== Data for this task ==
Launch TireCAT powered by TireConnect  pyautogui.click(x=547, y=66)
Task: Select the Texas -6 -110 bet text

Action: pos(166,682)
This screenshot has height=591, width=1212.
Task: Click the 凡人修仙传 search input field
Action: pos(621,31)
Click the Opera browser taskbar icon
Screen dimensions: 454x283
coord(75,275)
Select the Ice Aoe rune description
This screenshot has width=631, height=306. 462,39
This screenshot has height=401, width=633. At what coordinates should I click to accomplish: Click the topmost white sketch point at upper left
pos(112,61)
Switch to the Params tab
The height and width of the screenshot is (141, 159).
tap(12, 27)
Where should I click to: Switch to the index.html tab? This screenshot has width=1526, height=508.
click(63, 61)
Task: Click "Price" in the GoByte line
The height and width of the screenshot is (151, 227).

==

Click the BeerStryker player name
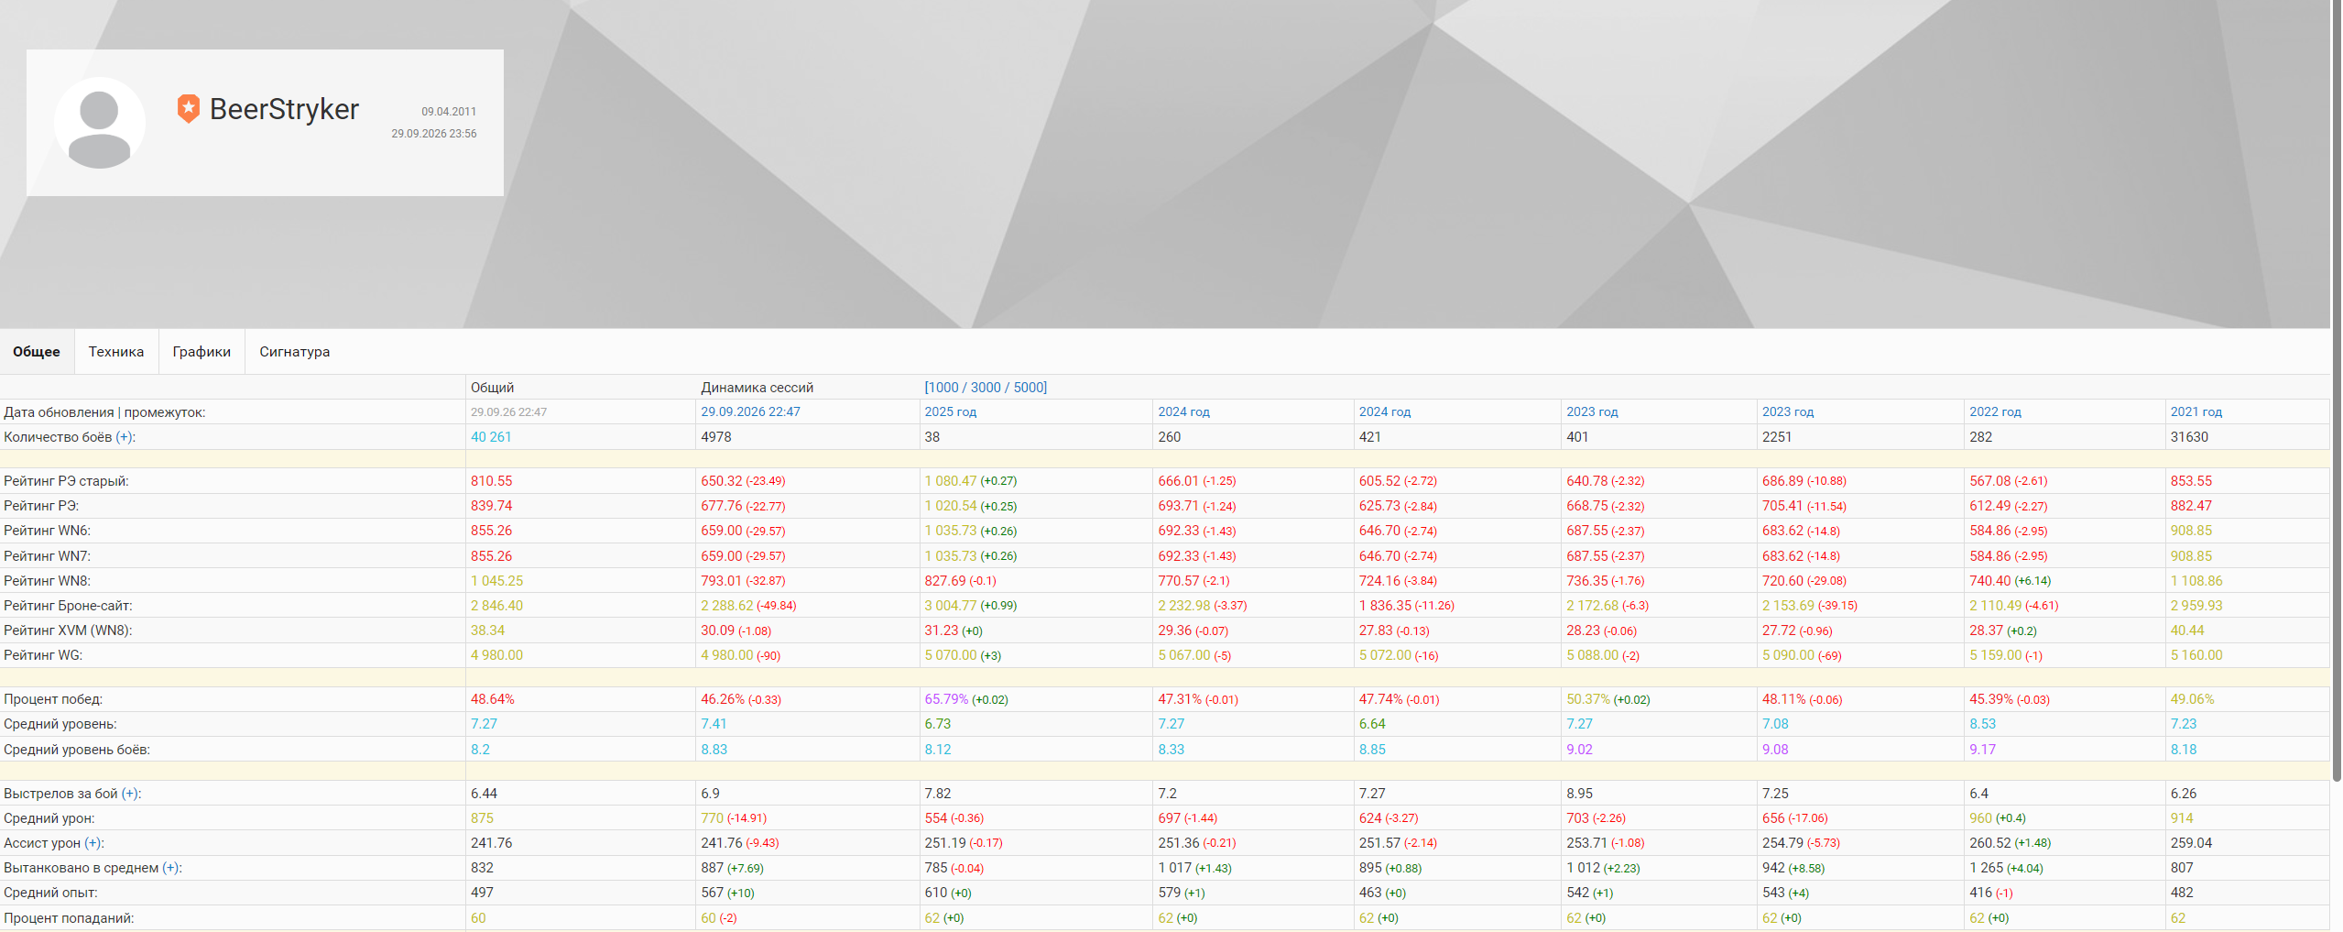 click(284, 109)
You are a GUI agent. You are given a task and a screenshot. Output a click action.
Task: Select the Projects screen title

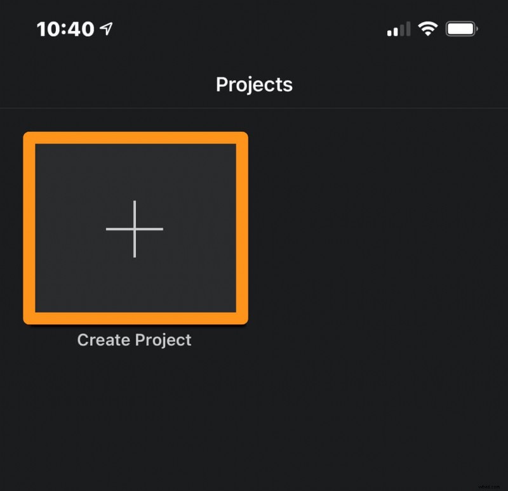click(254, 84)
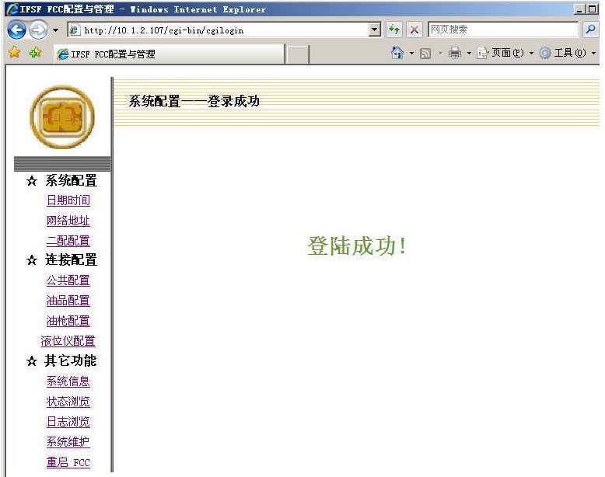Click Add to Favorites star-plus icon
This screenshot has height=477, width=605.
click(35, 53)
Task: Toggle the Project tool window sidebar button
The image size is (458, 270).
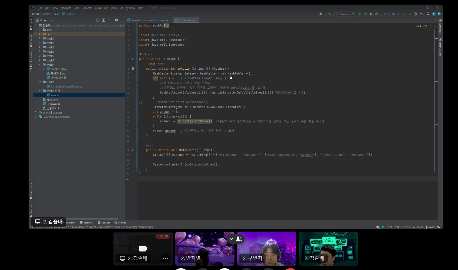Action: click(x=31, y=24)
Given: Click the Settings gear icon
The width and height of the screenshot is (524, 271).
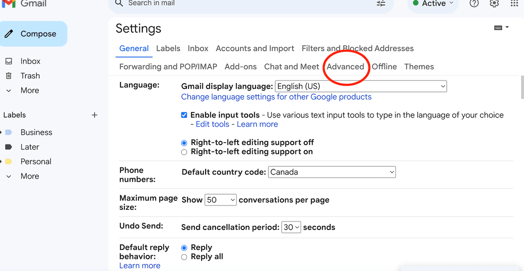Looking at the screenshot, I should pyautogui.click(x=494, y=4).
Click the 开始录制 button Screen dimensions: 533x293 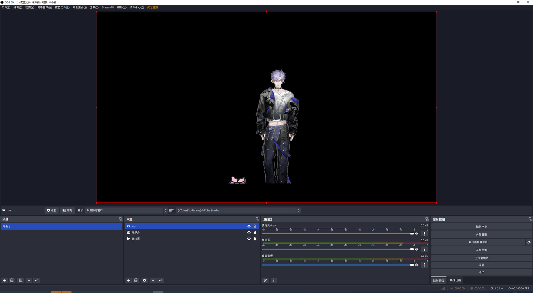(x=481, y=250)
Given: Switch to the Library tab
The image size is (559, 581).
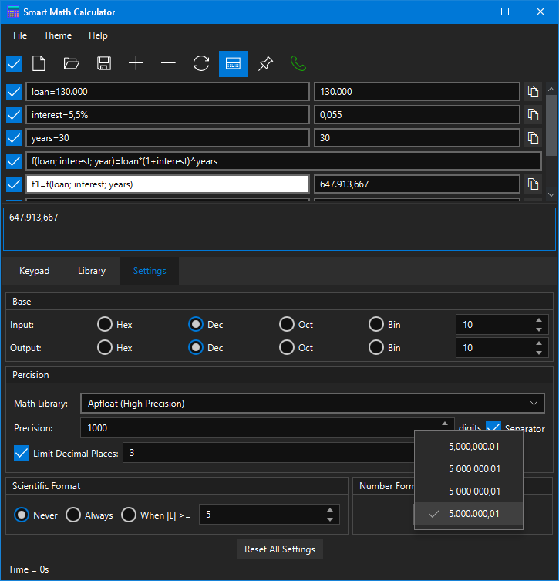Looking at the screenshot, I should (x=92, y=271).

---

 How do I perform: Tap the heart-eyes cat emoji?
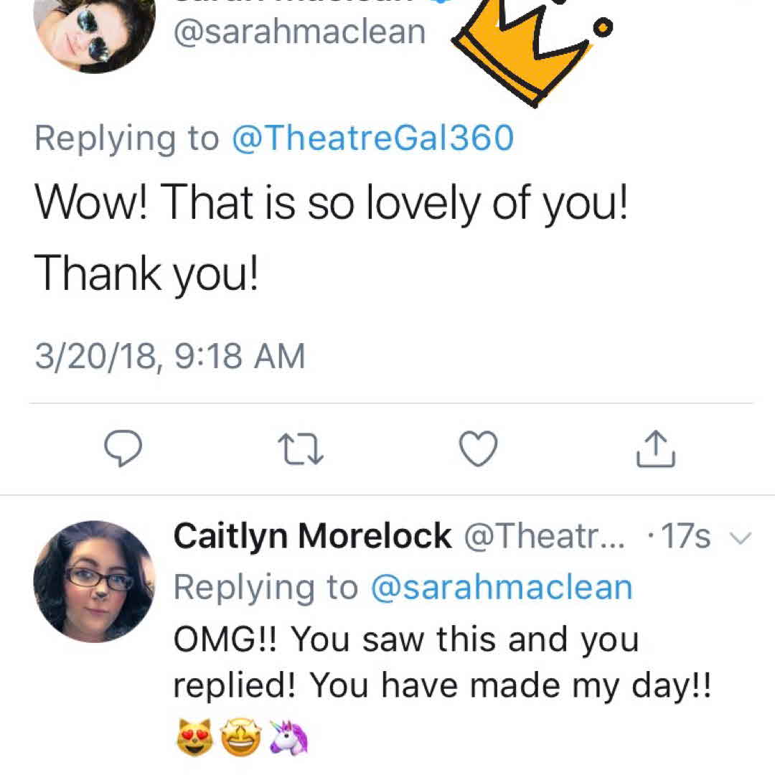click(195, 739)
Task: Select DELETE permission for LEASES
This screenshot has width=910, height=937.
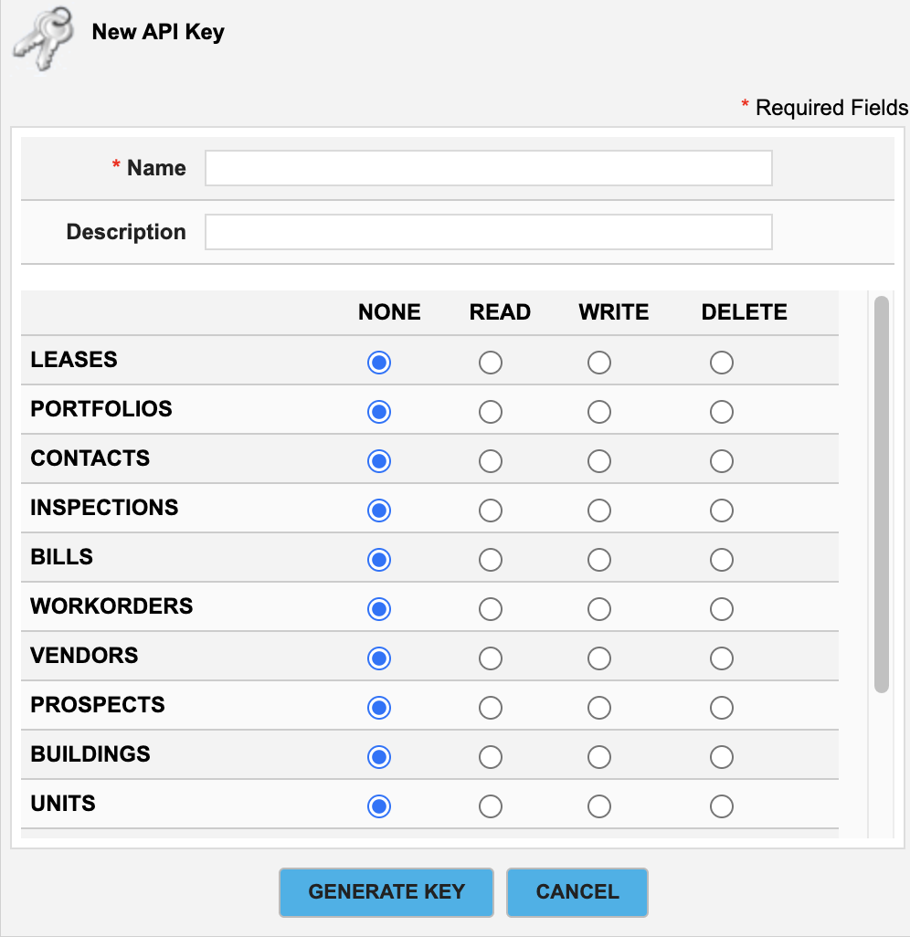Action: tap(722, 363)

== Exercise ==
Output should consist of the lines above from the one with "Click the BeerStryker player name" down to the one with "Task: Toggle the", exact and without pictures.

== Task answer ==
Click the BeerStryker player name
 click(284, 109)
You are a GUI agent. You are given a task and a screenshot. Output a click action.
Task: Select the Projects screen title

click(254, 84)
Click Add to Favorites star-plus icon
This screenshot has height=477, width=605.
click(35, 53)
Task: Toggle the Project tool window sidebar button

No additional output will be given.